We do not see the resurrected Jesus in our gospel account this morning.  Instead, the women come upon the tomb, only to find it empty, charged by the heavenly being standing there with the task of returning to Jesus' disciples and sharing the good news of his resurrection with them.  There is a part of us that might feel slighted by this.  We were expecting Jesus this morning!  Oh, but that's the point. 

Like the women and Peter this morning, we do not get to see the physically resurrected Jesus.  Instead, we are given the same instruction that they are given:  go.  Go and tell someone else.  Go and share the good news that he is alive.  Go and tell others that death has been defeated.  In short, we--like them--are given the task this morning of, as Wendell Berry puts it, practicing resurrection.

When we speak of resurrection we speak of the physical kind--the kind Jesus experienced this morning, the kind that we will all experience one day--but we also speak of the emotional and spiritual kind.  We practice resurrection each time we choose hope over despair.  When a young woman battling addiction reaches out to her family and at last admits, 'I have a problem, help me!' She is practicing resurrection.  When a transgender man stands up to a government that seeks to dehumanize him and those like him and says to that government, 'I'm not going anywhere!' He is practicing resurrection.  When Nigerian Christians form protective barriers around Muslim mosques on Friday, so that their brother and sisters can pray in safety, and when the Muslims turn around and do the same for their Christian brothers and sisters on Sunday, they are practicing resurrection.  Oh, today is not just a day for Jesus' physical resurrectiion.  It is day for the spiritual, emotional, and psychological resurrection for us all.  A day we are invited into as active participants.

Practicing resurrection happens when we recognize that God can and will take the worst set of circumstances and use them to bring life and grace.
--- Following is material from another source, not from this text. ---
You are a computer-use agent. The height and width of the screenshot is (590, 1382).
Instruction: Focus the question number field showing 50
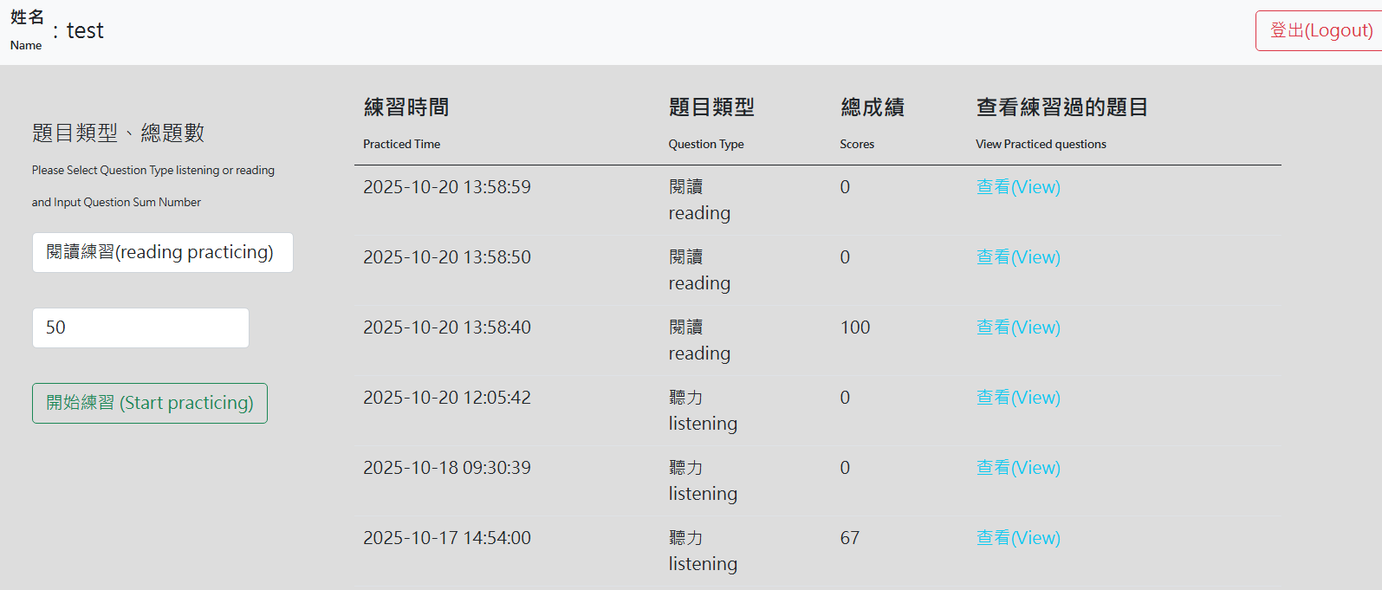tap(140, 327)
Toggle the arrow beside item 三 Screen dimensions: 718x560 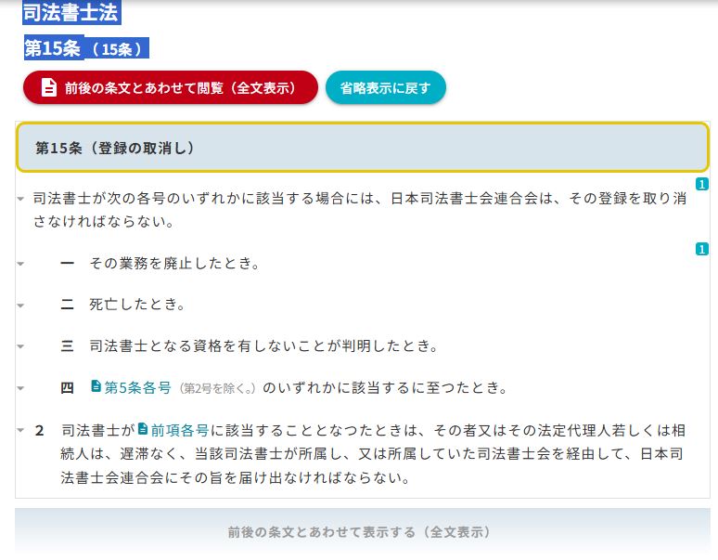[x=20, y=346]
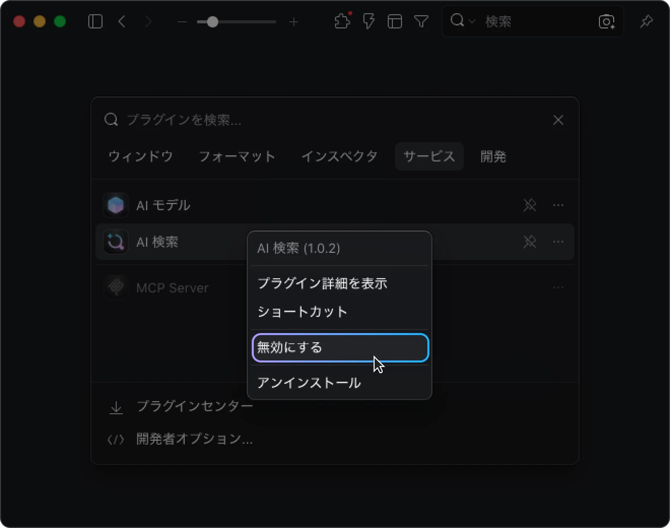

Sometimes we barely see that grace. Sometimes we refuse to see it--as the apostles refused to believe Mary Magdalene's initial report. But when we choose to practice resurrection, when we choose hope and life over despair and death, our whole lives begin to make sense again. Everything, even the ugliest pieces, now has meaning. We are no longer held hostage by the mistakes of our past; we see and know hat we are so much more than those mistakes.  Because love has won, as it always wins.  And in this new resurrected life we hold on to that promise of the amazing transformational power of love.  Christ's own resurrection of love makes it possible for us to practice resurrection ourselves, to know that love always wins. 
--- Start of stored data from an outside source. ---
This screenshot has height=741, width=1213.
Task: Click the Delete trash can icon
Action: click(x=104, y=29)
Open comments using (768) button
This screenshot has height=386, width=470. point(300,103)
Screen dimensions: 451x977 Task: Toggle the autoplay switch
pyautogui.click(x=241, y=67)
We are an Easter people.  The whole of the Christian faith hinges on that fact.  If Easter is not real, then Jesus is little more than a super awesome prophet.  A good dude who showed us how to be good ourselves, but who sadly got killed for it.  Easter knows better.  Easter knows that he is these things but so much more. Easter knows that Christ is alive.  IS alive!  No longer bound to distant years in Palestine, as the hymn says.  IS.  Present tense.  Today is not a day we gather to remember Jesus' resurrection, it's a day when we collectively acknowledge that he is, in fact, alive right here and now, as much as he was on that first Easter dawn.  And if he is alive, then that means it's up to us to tell people.  It's up to us to go, as Mary Magdalene went and told Peter.  It's up to us to practice resurrection, to shine the Christ light in the darkest places of this world, to give hope for the future, even when folks may not seem like they deserve it.  It's up to you and me, Easter people, to turn this world upside-down with the message that God's love, which defeated death itself, can and will defeat whatever evil still lurks in the heart of humanity. 

So practice resurrection, brothers and sisters.  Go and be apostles yourselves, be the ones who are sent out into the world to share the good news that Jesus is still alive.  Proclaim the joys of this happy morning from age to age.